Supplied material:
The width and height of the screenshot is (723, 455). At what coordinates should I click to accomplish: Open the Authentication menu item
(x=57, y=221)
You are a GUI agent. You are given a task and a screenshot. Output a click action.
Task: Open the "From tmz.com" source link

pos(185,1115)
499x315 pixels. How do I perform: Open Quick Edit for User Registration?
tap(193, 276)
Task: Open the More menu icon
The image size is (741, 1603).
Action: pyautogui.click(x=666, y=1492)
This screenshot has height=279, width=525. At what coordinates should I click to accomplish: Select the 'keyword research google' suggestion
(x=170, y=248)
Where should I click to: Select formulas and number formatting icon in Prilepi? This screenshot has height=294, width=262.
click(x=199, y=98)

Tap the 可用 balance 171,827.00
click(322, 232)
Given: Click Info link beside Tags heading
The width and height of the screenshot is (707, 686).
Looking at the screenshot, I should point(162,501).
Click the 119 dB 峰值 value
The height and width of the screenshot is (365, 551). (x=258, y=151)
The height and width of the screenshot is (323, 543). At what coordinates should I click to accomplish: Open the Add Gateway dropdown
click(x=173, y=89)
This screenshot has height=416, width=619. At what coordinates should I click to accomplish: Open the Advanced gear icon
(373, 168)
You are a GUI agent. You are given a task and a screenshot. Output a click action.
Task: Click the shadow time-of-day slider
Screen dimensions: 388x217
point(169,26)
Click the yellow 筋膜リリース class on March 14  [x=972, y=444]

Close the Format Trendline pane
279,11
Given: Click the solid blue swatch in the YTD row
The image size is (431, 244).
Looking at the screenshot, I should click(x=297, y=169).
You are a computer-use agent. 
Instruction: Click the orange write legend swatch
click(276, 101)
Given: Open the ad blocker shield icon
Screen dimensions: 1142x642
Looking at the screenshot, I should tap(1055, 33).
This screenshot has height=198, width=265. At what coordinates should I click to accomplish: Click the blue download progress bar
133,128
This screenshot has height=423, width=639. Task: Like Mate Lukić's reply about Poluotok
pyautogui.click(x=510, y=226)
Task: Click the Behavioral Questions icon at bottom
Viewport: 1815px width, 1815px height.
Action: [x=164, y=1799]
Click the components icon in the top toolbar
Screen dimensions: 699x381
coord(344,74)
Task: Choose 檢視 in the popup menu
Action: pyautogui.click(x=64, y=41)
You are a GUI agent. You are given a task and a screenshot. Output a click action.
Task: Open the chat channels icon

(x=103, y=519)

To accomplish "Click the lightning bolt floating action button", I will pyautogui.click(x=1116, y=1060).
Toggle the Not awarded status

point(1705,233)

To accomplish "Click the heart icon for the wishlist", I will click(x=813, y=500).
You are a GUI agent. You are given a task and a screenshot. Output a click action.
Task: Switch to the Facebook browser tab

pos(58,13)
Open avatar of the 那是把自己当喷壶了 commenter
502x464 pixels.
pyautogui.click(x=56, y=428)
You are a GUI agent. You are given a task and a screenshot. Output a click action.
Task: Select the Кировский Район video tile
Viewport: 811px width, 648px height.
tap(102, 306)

Task prompt:
With the records above in view, retype each one exactly.

Answer box:
The width and height of the screenshot is (723, 455). At what coordinates should I click to accomplish: Open the Authentication menu item
(x=57, y=221)
You are a GUI agent. You are given a task and a screenshot. Output a click action.
Task: Open the "From tmz.com" source link

pos(185,1115)
499x315 pixels. How do I perform: Open Quick Edit for User Registration?
tap(193, 276)
Task: Open the More menu icon
The image size is (741, 1603).
Action: pyautogui.click(x=666, y=1492)
This screenshot has height=279, width=525. At what coordinates should I click to accomplish: Select the 'keyword research google' suggestion
(x=170, y=248)
Where should I click to: Select formulas and number formatting icon in Prilepi? This screenshot has height=294, width=262.
click(x=199, y=98)

Tap the 可用 balance 171,827.00
click(322, 232)
Given: Click Info link beside Tags heading
The width and height of the screenshot is (707, 686).
Looking at the screenshot, I should point(162,501).
Click the 119 dB 峰值 value
The height and width of the screenshot is (365, 551). (x=258, y=151)
The height and width of the screenshot is (323, 543). At what coordinates should I click to accomplish: Open the Add Gateway dropdown
click(x=173, y=89)
This screenshot has height=416, width=619. At what coordinates should I click to accomplish: Open the Advanced gear icon
(373, 168)
You are a GUI agent. You are given a task and a screenshot. Output a click action.
Task: Click the shadow time-of-day slider
Screen dimensions: 388x217
point(169,26)
Click the yellow 筋膜リリース class on March 14  [x=972, y=444]

Close the Format Trendline pane
279,11
Given: Click the solid blue swatch in the YTD row
The image size is (431, 244).
Looking at the screenshot, I should click(x=297, y=169).
You are a computer-use agent. 
Instruction: Click the orange write legend swatch
click(276, 101)
Given: Open the ad blocker shield icon
Screen dimensions: 1142x642
Looking at the screenshot, I should tap(1055, 33).
This screenshot has height=198, width=265. At what coordinates should I click to accomplish: Click the blue download progress bar
133,128
This screenshot has height=423, width=639. Task: Like Mate Lukić's reply about Poluotok
pyautogui.click(x=510, y=226)
Task: Click the Behavioral Questions icon at bottom
Viewport: 1815px width, 1815px height.
Action: [x=164, y=1799]
Click the components icon in the top toolbar
Screen dimensions: 699x381
coord(344,74)
Task: Choose 檢視 in the popup menu
Action: pyautogui.click(x=64, y=41)
You are a GUI agent. You are given a task and a screenshot. Output a click action.
Task: Open the chat channels icon

(x=103, y=519)

To accomplish "Click the lightning bolt floating action button", I will pyautogui.click(x=1116, y=1060).
Toggle the Not awarded status

point(1705,233)

To accomplish "Click the heart icon for the wishlist", I will click(x=813, y=500).
You are a GUI agent. You are given a task and a screenshot. Output a click action.
Task: Switch to the Facebook browser tab

pos(58,13)
Open avatar of the 那是把自己当喷壶了 commenter
502x464 pixels.
pyautogui.click(x=56, y=428)
You are a GUI agent. You are given a task and a screenshot. Output a click action.
Task: Select the Кировский Район video tile
Viewport: 811px width, 648px height.
tap(102, 306)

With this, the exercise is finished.